Towards the end of the book, Lyra finally makes her way to her father, Lord Asriel. [Note: this is a scene that's not in the movie.] In a long conversation about "dust", Asriel turns to the Bible to explain how sin came into the world, in Genesis. But the Golden Compass edition of the Bible - of course - includes daemons. Instead of reading thusly:
And when the woman saw that the tree was good for food, and that it was pleasant to the eyes, and a tree to be desired to make one wise, she took of the fruit thereof, and did eat, and gave also unto her husband with her; and he did eat.
And the eyes of them both were opened, and they knew that they were naked; and they sewed fig leaves together, and made themselves aprons. (Genesis 3:6-7)
Pullman's version reads:
And when the woman saw that the tree was good for food, and that it was pleasant to the eyes, and a tree to be desired to reveal the true form of one's daemon, she took of the fruit thereof, and did eat, and gave also unto her husband with her; and he did eat.
And the eyes of them both were opened, and they saw the true form of their daemons, and spoke with them.
But when the man and the woman knew their own daemons, they knew that a great change had come upon them, for until that moment it had seemed that they were at one with all the creatures of the earth and the air and there was no difference between them:
And they saw the difference, and they knew good and evil, and they were ashamed, and they sewed fig leaves together to cover their nakedness..." (The Golden Compass, p. 372)
This passage, which we made sure to point out was an adaptation of the King James, what with those daemons, led to a lively discussion amongst us, as to the origins of the Bible and what one might like to believe about it, and why it's important to read it and that it's a significant piece of the literary canon. Several days later, the girl asked me to get the Bible down from the high shelf it lives on, next to a hymnal and a concordance and not far from the third edition of Grove's Dictionary of Music and Musicians. I want to read about Jesus, she said. I made her start from Genesis; she slogged through several chapters and abandoned ship.
Until not too long ago, that is, when she - now ten - told me that she was reading the bible. Oh, said I, why? Well, I was watching Indiana Jones and the Last Crusade and they were looking for the holy grail, and I thought I should learn more about Jesus. Okay, then.
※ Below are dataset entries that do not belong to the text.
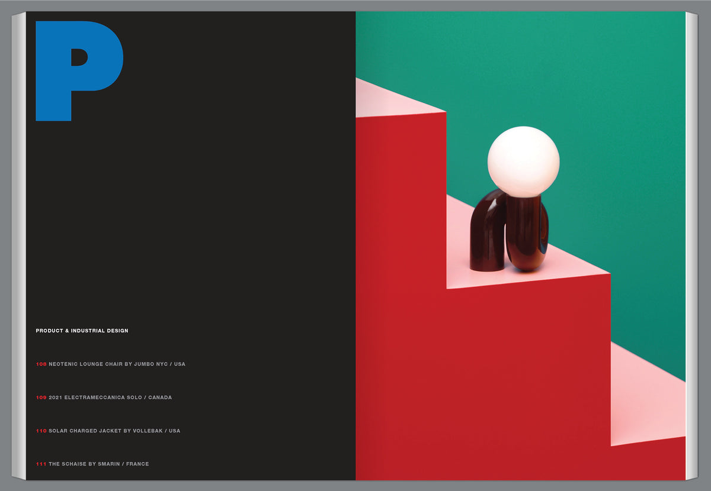This screenshot has width=711, height=491.
Task: Open the 2021 Electrameccanica Solo entry
Action: (x=104, y=398)
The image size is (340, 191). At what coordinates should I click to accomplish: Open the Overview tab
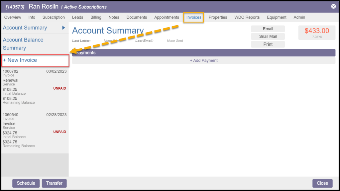(x=13, y=17)
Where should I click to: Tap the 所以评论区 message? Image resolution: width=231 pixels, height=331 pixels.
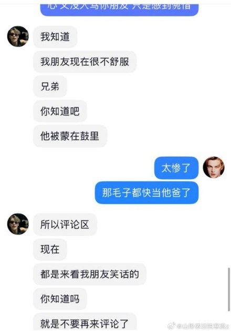coord(65,224)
It is decidedly interesting to navigate the choppy waters of belief systems as a parent, especially given my longstanding status as a heathen pagan atheist1. The child apparently has had many conversations about religion at school - not in school qua school, but on the playground, in the cafeteria, on the bus. One boy told her he could never marry her because she's not Jewish. Other children are incredulous that she's not anything. You have to be something, they say. She tells me that she tells them that there's no scientific evidence that god exists. And she's curious. She's read One World, Many Religions: The Ways We Worship2. She knows, roughly, the difference between Catholics and Protestants because she's read about Bloody Mary. She's pretty good on the Greek myths, thanks to the D'Aulaires' Book of Greek Myths. We're going to go on a field trip to church - an Episcopal church, on Staten Island, where I know the Priest in charge3. We talk about lots of things at the dinner table - one recent meal included these wide-ranging vocabulary words: vernal, polygamy, geopolitical, solstice, autumnal, chalice. In short, we're working on religious literacy.
1 The Belief-O-Matic says I'm a Secular Humanist.
2 Incidentally, Mary Pope Osborne totally redeems herself in that book; I'd have never thought I'd want to own any books by the author of the infernal Magic Treehouse books, but this is a good one.
3 He married us, using a secular edit of the ceremony out of the Book of Common Prayer.